情報処理安全確保支援士試験 情報処理安全確保支援士試験 令和4年度秋期 午前Ⅱ 問8: 前方秘匿性(Forward Secrecy)の説明として,適切なものはどれか。
←情報処理安全確保支援士試験 令和4年度秋期 午前Ⅱ
前方秘匿性(Forward Secrecy)の説明として,適切なものはどれか。
問題本文
前方秘匿性(Forward Secrecy)の説明として,適切なものはどれか。
選択肢
- ア.鍵交換に使った秘密鍵が漏えいしたとしても,それより前の暗号文は解読されない。
- イ.時系列データをチェーンの形で結び,かつ,ネットワーク上の複数のノードで共有するので,データを改ざんできない。
- ウ.対となる二つの鍵の片方の鍵で暗号化したデータは,もう片方の鍵でだけ復号できる。

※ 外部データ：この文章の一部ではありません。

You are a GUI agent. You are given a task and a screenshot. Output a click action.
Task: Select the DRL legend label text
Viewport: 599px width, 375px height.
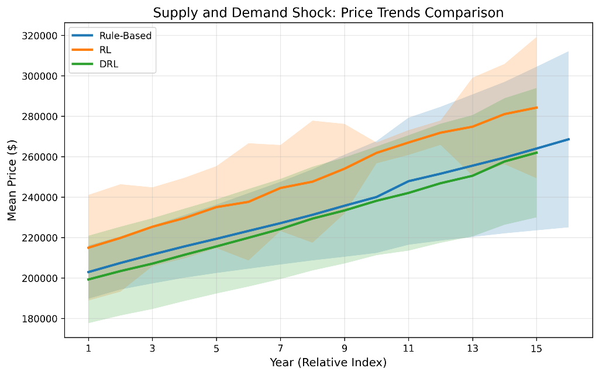click(109, 64)
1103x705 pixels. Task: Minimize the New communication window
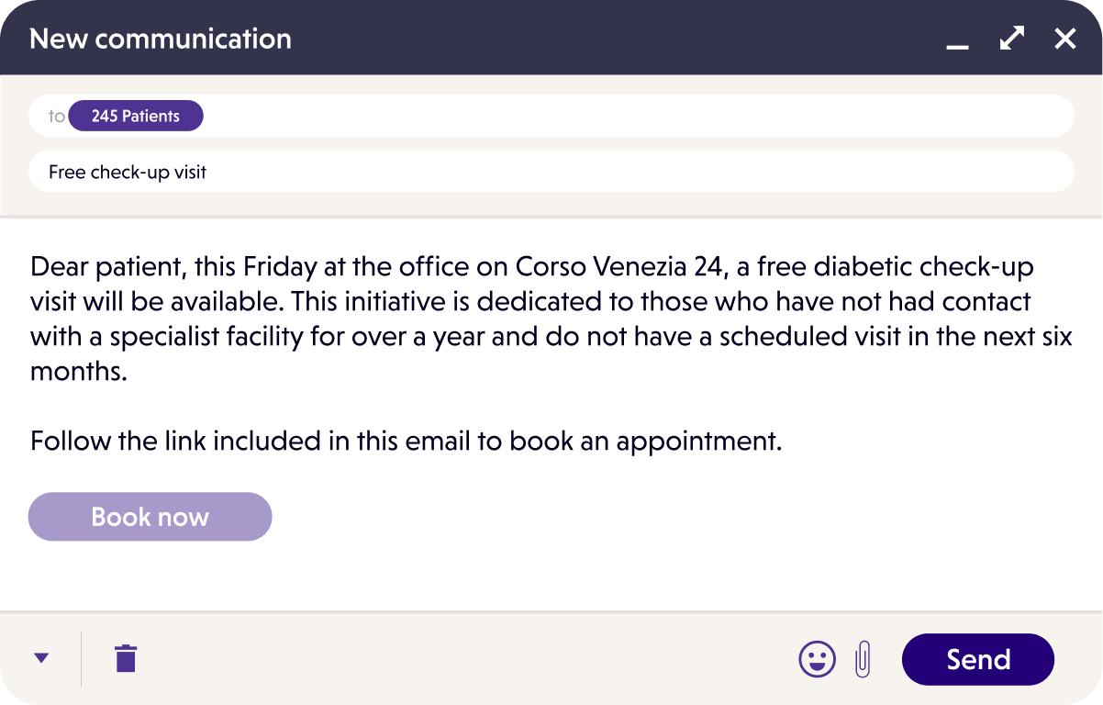pos(956,44)
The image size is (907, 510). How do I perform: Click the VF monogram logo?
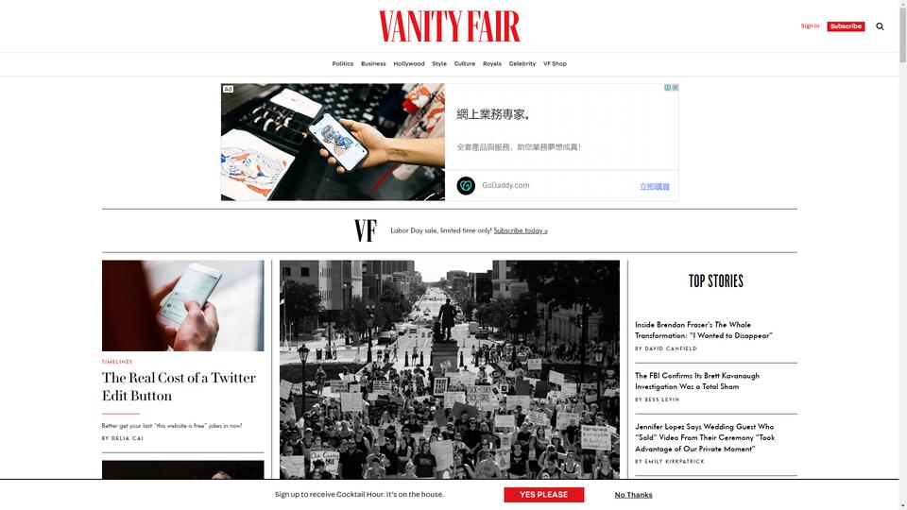click(x=366, y=230)
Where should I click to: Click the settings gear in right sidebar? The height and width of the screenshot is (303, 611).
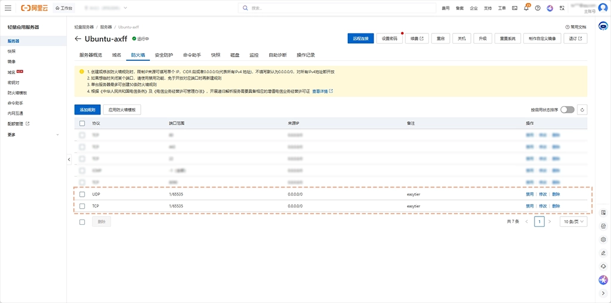point(603,240)
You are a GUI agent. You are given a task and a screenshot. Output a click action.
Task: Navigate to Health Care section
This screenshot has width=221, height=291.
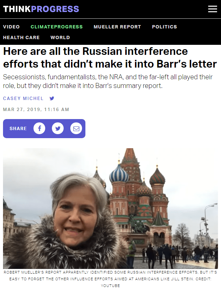coord(21,37)
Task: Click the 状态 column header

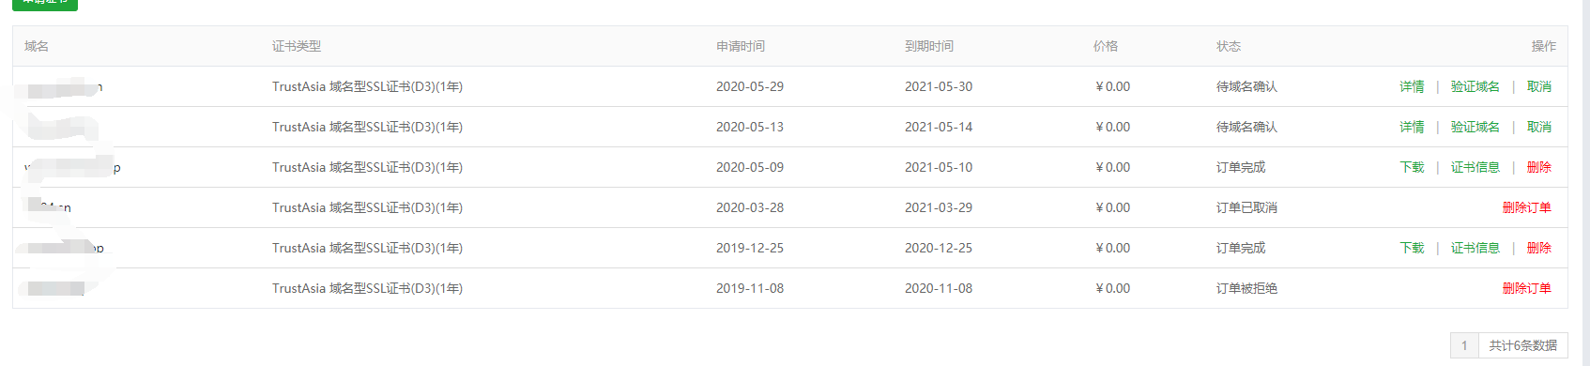Action: pos(1229,46)
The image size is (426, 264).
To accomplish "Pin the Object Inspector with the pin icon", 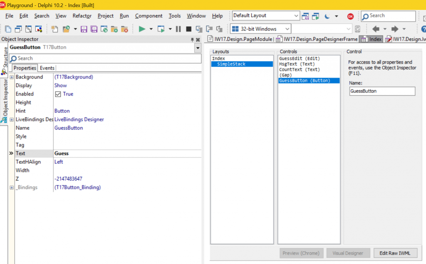I will coord(191,39).
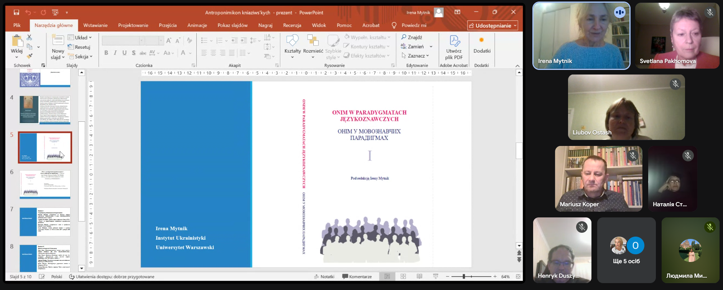This screenshot has height=290, width=723.
Task: Open reading view from status bar
Action: coord(419,277)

- エ.データに非可逆処理をして生成される固定長のハッシュ値からは,元のデータを推測できない。
正解
ア. 鍵交換に使った秘密鍵が漏えいしたとしても,それより前の暗号文は解読されない。
解説
前方秘匿性(Forward Secrecy)とは、長期の秘密鍵が将来漏えいしても、過去に交換・記録された通信の暗号文までは解読されない性質。DH鍵交換などで通信ごとに使い捨ての一時鍵を生成し、セッション鍵を長期鍵から独立させることで実現する。過去の暗号文が守られる点を述べたアが正解。実務ではTLSでECDHE系の鍵交換を選ぶことでこの性質を確保する。
選択肢ごとの解説
- ア.秘密鍵が漏れても過去の暗号文は解読されないという前方秘匿性の定義どおりで正解。
- イ.時系列データを連鎖させ複数ノードで共有して改ざん防止するのはブロックチェーンの説明で誤り。
- ウ.片方の鍵で暗号化しもう片方で復号するのは公開鍵暗号(鍵ペア)の説明であり前方秘匿性ではない。
- エ.固定長ハッシュ値から元データを推測できないのは一方向性ハッシュ関数の性質で誤り。